— EXTRACT TO READ —
An advanced nation, a learned people governed by Laws and justice.
A society that acts with fairness towards all. A people who use their strength
not to oppress but rather to shelter those who are weaker. The opposite
of Barbarian.
We all have our own ideas of what it means to be civilised and to live in a
civilised nation.
But I think that most of us would agree that a society that was cruel, that
engaged in torment, abuse and death of its young, it’s elderly and
it’s weak and helpless would be Barbaric and most certainly not civilised
by our western modern standards.
"Any society, any nation, is judged on the basis of how it treats
its weakest members ; the last, the least, the littlest."
Variations attributed to Churchill, Pope John Paul II, Dostoyevsky,
Truman and more.
We have a system of care from the cradle to the grave, a health service
for the nation in which our children are born and our oldest die.
We pride ourselves on aiding others, on our charity and our giving.
There are cases where the above is not true but in general we are a caring
and kindly people.
There are more than a few who take advantage of the generosity of our
system. You see them on the front of newspapers, TV news, News sites
and blogs. People who cause outrage and anger both by the way in
which they abuse the system intended to help those in need and also by the
attitude that they so openly display.
This abuse should not be ignored and the system should work to prevent
these frauds and cons. But as a civilised nation should we not take care
to ensure that the genuinely helpless, those who are disabled or ill, are
still protected? Should we not take care to ensure that those who have a
real need for the support that our society claims to offer are not swept
up in the anger directed at those who abuse our Generosity?
"I sat there and listened to my wife drown in her own body fluids.
It took half an hour for her to die – and that’s a woman who’s ‘fit for
work’. The last months of her life were a misery because she
worried about her benefits, feeling useless, like a scrounger."
Peter Wotton.

— SET TASKS —
1. In the essay on civilized nations, what word is given as the opposite of a civilized nation?
2. Decide whether each statement agrees with the essay on civilized nations, and support each yes or no with the exact words from the essay that settle it.
(a) The essay describes a system of care that lasts from birth to death.
(b) The essay argues that abuse of the system should be ignored.
(c) The essay attributes the quotation about a society's weakest members to one person only.
3. Pick up the essay on civilized nations after its final line, the name Peter Wotton, and keep writing it.

— GIVEN INFORMATION —
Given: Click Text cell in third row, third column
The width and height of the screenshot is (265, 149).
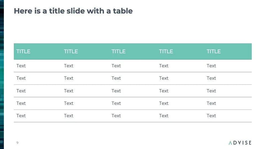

— REPLIES —
1. Barbarian.

2.
(a) Yes: "We have a system of care from the cradle to the grave"
(b) No: "This abuse should not be ignored"
(c) No: "Variations attributed to Churchill, Pope John Paul II, Dostoyevsky, Truman and more."

3.
The concern over people cheating the system, the number of people who
had been moved to Disability support so the number of job seekers
would look less, the high profile reports and more led to a drive to
clean up the mess.
A new government and a new broom. New policies to clear up the mess.
Austerity Britain needs to make cuts. Zero tolerance for benefit fraud.
All laudable statements and yet where have they led?
Surely in a civilised nation, one governed by law and justice, people would
expect to be treated fairly while their true needs were being assessed.
What country would call itself civilised and then not only deny the ill, the
disabled and the helpless support but make it all but impossible for them
to appeal without charity or family support? How could anyone consider
themselves Humane and then declare that those who had failed the
questionnaire and lost all benefits must either apply for Job Seekers or have no
support for the months until the appeal was heard? Who would give you the
choice, apply for work and invalidate your own appeal or go hungry? What man
would place some of our weakest and most vulnerable citizens in the position
where one government branch finds them fit for work and takes their benefit away
and another, the Jobcentre, then finds them unable to register for jobseekers
since they clearly cannot hold a job?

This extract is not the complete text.